Could you return the lines below exactly, from the first line up to and including the line that holds "NOSOTROS (28, 319)"?
#### Dataset excerpts
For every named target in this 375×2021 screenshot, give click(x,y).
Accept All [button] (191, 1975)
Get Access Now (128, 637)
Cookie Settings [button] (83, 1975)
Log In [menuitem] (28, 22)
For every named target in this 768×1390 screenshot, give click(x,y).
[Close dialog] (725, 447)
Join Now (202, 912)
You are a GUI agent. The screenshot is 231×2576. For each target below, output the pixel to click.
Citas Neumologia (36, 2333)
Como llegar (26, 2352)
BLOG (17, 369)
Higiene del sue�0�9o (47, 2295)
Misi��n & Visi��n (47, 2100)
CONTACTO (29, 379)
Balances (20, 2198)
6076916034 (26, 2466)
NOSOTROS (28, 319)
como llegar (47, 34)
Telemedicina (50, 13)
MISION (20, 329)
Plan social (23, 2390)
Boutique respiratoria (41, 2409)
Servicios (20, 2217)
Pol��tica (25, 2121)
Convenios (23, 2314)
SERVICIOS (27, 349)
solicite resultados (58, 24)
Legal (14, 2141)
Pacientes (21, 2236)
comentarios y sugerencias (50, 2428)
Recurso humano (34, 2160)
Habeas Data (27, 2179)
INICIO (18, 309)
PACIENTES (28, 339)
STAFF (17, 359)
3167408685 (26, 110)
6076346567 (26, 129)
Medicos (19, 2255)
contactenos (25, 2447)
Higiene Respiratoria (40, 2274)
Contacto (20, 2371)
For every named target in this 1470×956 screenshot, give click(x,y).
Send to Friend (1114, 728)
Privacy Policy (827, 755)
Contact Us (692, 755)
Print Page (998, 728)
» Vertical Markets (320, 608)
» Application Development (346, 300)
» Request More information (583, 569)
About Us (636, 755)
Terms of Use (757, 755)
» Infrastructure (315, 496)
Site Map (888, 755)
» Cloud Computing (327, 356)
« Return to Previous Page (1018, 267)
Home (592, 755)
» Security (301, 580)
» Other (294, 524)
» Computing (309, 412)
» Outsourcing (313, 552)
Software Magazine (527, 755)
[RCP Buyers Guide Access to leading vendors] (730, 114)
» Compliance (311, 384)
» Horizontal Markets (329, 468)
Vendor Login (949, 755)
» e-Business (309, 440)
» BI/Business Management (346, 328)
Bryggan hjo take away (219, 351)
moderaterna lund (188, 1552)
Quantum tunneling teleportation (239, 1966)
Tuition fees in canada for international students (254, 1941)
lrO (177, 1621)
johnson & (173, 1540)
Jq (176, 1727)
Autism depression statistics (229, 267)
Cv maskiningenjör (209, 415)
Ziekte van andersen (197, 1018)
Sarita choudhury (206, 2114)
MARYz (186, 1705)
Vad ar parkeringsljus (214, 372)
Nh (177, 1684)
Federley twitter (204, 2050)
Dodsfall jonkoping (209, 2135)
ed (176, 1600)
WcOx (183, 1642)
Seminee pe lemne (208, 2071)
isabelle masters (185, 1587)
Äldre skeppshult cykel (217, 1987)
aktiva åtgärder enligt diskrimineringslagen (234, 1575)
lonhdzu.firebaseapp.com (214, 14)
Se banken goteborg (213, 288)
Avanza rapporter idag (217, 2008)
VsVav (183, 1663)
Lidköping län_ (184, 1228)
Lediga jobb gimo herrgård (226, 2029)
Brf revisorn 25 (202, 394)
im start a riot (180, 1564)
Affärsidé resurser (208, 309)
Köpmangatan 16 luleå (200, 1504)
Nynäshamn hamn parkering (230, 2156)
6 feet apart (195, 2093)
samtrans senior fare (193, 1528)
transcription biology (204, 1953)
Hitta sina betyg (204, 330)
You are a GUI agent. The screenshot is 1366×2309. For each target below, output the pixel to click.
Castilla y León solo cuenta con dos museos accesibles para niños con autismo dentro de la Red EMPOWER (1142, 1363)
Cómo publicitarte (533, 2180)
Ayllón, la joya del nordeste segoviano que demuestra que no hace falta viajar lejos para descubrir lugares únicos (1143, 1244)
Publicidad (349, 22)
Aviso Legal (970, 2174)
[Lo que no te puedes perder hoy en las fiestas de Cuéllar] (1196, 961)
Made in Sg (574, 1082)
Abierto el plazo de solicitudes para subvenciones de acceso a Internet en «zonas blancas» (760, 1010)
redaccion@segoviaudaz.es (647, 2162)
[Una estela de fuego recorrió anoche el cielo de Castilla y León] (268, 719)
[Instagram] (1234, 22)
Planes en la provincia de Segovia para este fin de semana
########
Exercise answer:
For every named target in this 375×2021 screenshot, give click(x,y).
Accept All [button] (191, 1975)
Get Access Now (128, 637)
Cookie Settings [button] (83, 1975)
Log In [menuitem] (28, 22)
For every named target in this 768×1390 screenshot, give click(x,y).
[Close dialog] (725, 447)
Join Now (202, 912)
You are a GUI agent. The screenshot is 231×2576. For each target below, output the pixel to click.
Citas Neumologia (36, 2333)
Como llegar (26, 2352)
BLOG (17, 369)
Higiene del sue�0�9o (47, 2295)
Misi��n & Visi��n (47, 2100)
CONTACTO (29, 379)
Balances (20, 2198)
6076916034 (26, 2466)
NOSOTROS (28, 319)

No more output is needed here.